» **Task goal**
Each line in the entries below that holds the string "axis" must be copied.

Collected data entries
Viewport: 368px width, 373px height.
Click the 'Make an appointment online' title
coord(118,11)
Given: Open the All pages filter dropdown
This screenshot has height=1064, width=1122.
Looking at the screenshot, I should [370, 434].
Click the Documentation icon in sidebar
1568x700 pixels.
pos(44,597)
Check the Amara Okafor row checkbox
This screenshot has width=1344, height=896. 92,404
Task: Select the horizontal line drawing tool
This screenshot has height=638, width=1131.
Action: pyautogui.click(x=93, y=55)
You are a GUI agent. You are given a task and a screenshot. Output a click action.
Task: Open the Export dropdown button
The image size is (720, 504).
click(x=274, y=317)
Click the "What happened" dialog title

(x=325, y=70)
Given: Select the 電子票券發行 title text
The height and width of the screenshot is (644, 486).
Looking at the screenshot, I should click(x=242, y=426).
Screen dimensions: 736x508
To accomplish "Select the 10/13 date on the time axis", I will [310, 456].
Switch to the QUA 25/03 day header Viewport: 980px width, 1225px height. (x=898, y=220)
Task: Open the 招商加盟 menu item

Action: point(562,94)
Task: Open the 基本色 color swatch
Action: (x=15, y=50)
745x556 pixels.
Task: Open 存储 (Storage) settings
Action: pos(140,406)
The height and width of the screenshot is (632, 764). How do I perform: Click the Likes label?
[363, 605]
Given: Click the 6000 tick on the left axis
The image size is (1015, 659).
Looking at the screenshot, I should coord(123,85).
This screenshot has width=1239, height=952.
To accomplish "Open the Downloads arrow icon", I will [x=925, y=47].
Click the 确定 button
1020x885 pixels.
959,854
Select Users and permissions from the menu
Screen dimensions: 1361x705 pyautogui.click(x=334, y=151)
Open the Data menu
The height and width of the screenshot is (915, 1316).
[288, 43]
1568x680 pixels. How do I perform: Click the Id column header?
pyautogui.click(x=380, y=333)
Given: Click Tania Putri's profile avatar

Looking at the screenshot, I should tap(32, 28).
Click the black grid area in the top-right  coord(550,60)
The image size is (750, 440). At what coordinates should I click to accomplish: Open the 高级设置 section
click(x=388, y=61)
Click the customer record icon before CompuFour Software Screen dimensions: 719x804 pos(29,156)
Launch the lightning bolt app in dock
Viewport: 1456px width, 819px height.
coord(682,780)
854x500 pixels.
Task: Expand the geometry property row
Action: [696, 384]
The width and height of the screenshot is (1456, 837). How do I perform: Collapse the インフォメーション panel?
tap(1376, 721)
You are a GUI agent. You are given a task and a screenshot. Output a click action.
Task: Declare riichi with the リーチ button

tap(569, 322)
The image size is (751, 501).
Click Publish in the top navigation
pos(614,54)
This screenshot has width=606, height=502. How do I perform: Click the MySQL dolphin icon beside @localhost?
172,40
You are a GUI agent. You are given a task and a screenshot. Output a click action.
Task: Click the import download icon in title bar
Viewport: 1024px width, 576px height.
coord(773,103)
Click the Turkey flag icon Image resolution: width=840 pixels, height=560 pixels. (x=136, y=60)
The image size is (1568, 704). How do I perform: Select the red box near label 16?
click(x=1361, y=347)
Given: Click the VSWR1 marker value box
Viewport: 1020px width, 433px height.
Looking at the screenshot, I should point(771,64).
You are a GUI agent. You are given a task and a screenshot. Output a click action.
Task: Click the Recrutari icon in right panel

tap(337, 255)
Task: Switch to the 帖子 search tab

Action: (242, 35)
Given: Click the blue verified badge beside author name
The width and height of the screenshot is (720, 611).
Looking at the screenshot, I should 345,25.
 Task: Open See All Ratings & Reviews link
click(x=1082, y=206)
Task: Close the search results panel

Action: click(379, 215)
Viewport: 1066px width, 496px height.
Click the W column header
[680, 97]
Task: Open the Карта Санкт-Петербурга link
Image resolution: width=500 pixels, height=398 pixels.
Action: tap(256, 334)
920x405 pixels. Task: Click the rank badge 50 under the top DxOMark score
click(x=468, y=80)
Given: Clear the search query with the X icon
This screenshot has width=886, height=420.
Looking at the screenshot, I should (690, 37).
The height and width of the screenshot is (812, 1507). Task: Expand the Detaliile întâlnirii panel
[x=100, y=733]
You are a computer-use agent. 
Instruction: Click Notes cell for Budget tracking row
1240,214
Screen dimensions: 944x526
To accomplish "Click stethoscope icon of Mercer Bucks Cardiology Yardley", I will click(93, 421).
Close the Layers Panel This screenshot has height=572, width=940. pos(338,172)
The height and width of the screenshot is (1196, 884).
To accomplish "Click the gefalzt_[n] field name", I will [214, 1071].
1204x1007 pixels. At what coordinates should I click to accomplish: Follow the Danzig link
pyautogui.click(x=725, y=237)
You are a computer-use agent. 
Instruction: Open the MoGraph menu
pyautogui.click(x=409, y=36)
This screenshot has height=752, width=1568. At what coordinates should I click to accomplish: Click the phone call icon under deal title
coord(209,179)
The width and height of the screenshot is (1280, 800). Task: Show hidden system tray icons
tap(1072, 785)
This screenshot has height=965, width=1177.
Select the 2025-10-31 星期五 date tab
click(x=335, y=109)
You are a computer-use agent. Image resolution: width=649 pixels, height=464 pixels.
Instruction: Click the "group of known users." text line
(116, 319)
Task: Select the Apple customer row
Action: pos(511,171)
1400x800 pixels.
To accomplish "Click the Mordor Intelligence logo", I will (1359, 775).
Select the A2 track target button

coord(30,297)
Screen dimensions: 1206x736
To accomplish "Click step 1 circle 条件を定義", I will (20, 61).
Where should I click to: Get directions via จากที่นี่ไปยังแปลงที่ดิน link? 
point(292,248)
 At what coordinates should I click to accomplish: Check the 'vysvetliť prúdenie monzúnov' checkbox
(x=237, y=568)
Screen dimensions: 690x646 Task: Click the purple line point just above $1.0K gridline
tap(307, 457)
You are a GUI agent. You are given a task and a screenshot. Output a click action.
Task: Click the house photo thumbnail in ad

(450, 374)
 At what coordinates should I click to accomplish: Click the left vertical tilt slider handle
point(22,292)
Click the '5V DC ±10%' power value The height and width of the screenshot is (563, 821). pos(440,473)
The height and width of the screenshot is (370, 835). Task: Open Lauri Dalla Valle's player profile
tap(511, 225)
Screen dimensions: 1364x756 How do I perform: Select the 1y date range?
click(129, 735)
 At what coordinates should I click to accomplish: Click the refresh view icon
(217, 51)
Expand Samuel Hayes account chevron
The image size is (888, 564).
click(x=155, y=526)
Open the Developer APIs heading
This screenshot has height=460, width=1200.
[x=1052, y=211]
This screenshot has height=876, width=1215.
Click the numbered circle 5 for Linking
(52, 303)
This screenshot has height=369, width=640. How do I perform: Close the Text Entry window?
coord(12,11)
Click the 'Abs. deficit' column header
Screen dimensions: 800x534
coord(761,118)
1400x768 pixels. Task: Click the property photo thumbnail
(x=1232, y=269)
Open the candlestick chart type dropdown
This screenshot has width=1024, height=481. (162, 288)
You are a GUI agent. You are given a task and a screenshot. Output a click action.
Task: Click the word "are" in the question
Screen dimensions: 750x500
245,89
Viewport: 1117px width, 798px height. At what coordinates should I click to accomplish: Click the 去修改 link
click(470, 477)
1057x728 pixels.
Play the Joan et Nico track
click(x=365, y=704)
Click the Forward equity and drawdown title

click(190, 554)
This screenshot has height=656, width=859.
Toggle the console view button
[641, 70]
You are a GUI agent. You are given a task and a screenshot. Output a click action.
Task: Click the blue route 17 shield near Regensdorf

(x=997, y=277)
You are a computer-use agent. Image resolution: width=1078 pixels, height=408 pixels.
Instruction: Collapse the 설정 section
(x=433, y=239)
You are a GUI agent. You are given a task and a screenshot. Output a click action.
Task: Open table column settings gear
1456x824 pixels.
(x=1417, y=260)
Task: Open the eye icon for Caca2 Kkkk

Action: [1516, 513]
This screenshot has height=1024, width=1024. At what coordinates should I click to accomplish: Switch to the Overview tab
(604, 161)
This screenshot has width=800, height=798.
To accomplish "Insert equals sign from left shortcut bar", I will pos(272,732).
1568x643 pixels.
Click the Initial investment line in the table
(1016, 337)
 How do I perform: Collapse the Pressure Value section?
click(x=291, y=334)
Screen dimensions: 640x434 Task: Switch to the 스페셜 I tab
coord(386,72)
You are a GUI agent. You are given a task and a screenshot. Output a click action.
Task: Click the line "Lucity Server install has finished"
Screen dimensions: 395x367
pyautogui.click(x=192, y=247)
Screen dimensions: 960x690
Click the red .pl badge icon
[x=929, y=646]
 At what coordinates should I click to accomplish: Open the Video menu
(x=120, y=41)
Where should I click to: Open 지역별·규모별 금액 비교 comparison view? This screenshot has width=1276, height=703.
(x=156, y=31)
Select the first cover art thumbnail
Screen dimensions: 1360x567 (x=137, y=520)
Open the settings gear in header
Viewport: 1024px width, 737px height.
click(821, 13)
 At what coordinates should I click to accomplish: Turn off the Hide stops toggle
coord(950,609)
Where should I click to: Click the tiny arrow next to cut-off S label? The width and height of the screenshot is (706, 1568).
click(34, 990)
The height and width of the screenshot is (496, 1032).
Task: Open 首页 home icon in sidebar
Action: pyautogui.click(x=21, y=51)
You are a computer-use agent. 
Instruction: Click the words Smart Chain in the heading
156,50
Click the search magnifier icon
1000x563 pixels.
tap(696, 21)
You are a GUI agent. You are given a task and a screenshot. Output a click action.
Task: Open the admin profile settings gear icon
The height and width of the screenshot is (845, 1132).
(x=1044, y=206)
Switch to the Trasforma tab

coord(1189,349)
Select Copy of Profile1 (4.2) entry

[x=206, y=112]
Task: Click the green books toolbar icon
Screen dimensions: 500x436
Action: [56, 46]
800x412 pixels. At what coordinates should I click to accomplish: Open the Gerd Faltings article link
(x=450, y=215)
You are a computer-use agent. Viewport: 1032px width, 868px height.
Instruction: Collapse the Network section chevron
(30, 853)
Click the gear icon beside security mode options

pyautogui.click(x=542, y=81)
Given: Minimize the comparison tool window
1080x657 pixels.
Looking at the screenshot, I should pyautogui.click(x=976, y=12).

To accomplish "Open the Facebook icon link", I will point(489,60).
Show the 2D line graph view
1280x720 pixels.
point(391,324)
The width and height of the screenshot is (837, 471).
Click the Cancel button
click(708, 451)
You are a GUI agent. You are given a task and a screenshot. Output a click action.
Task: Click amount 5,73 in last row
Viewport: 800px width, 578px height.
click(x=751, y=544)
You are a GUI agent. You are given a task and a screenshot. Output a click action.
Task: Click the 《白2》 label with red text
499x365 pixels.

» **Solved exercise**
To accomplish "Select the 10/13 date on the time axis", I will [310, 456].
Given: Click the 6000 tick on the left axis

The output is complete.